Kelly Gant studies athletic training, rides a motorcycle and is about to finish her freshman year at Southeast. She is also a year into recovery from substance abuse.
She found a recovery program she could get behind, and relationships that yield genuine happiness, in place of the artificial kind.
After graduating from high school a year earlier — she said because the pills she was taking made her hate the place — Gant’s substance use grew heavier.
She had no plans, at that time, to attend college. She said her goals had been changed to meet her behavior.
At 16, growing up in West County, a suburb of St. Louis, Gant said she was using xanax casually. The doses grew suddenly stronger and she became dependent on them.
After overdosing on what she believed were pharmaceutical pills, tests at the hospital revealed no xanax. Gant had overdosed on fentanyl.
She was in disbelief at first and confronted the source of the pills. She said the guy was older, with ziplock bags full of hundreds — if not thousands— of pills, he sold to high school kids.
“I remember asking him ‘How are you getting these?’” Gant said. “He kind of laughed at me and said, ‘I’m making them.’”
Gant said the dealer had acquired a high-end pill press on the dark web, and used it to create identical clones of xanax and other prescription medications, with fentanyl as the primary ingredient.
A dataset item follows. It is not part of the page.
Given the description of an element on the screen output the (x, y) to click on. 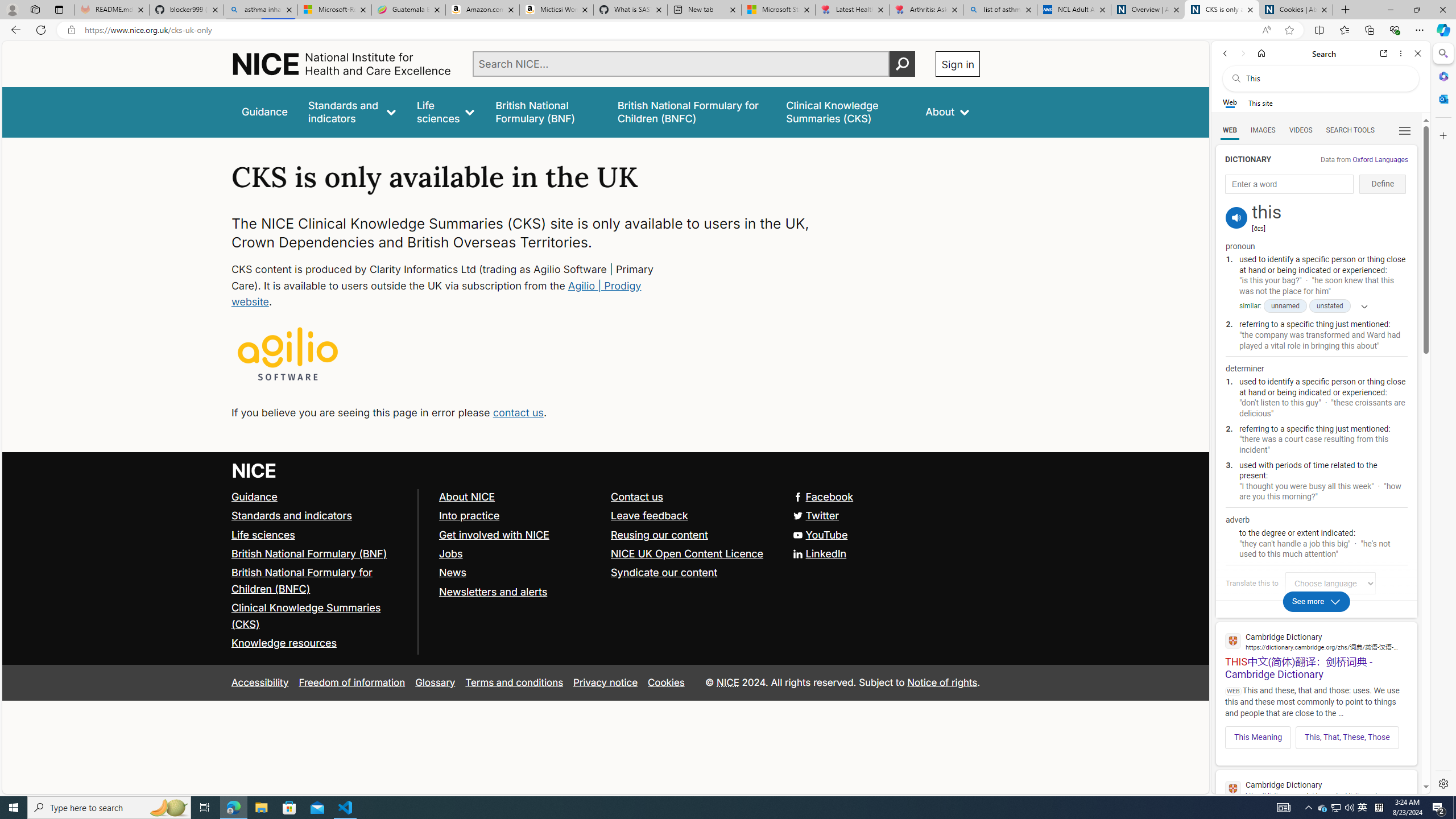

“There were white ladders, they were 1 mg, and probably had no xanax in them; the yellow school busses were 2 mgs and he’d put, like, 20 percent xanax powder in them, and the rest would be fentanyl. And then there were the green monsters,” Gant said.
She said the counterfeits were indiscernible from the real thing in appearance.
“It was something totally different, but most kids wouldn’t even know,” Gant said. “Normal xanax you could take like 3 or 4 bars and you’re not gonna die or anything, but you take 3 or 4 of these bars that have fentanyl in them, which is like synthetic heroin, you can get really messed up.”
The counterfeit fentanyl pills became synonymous with physical dependence.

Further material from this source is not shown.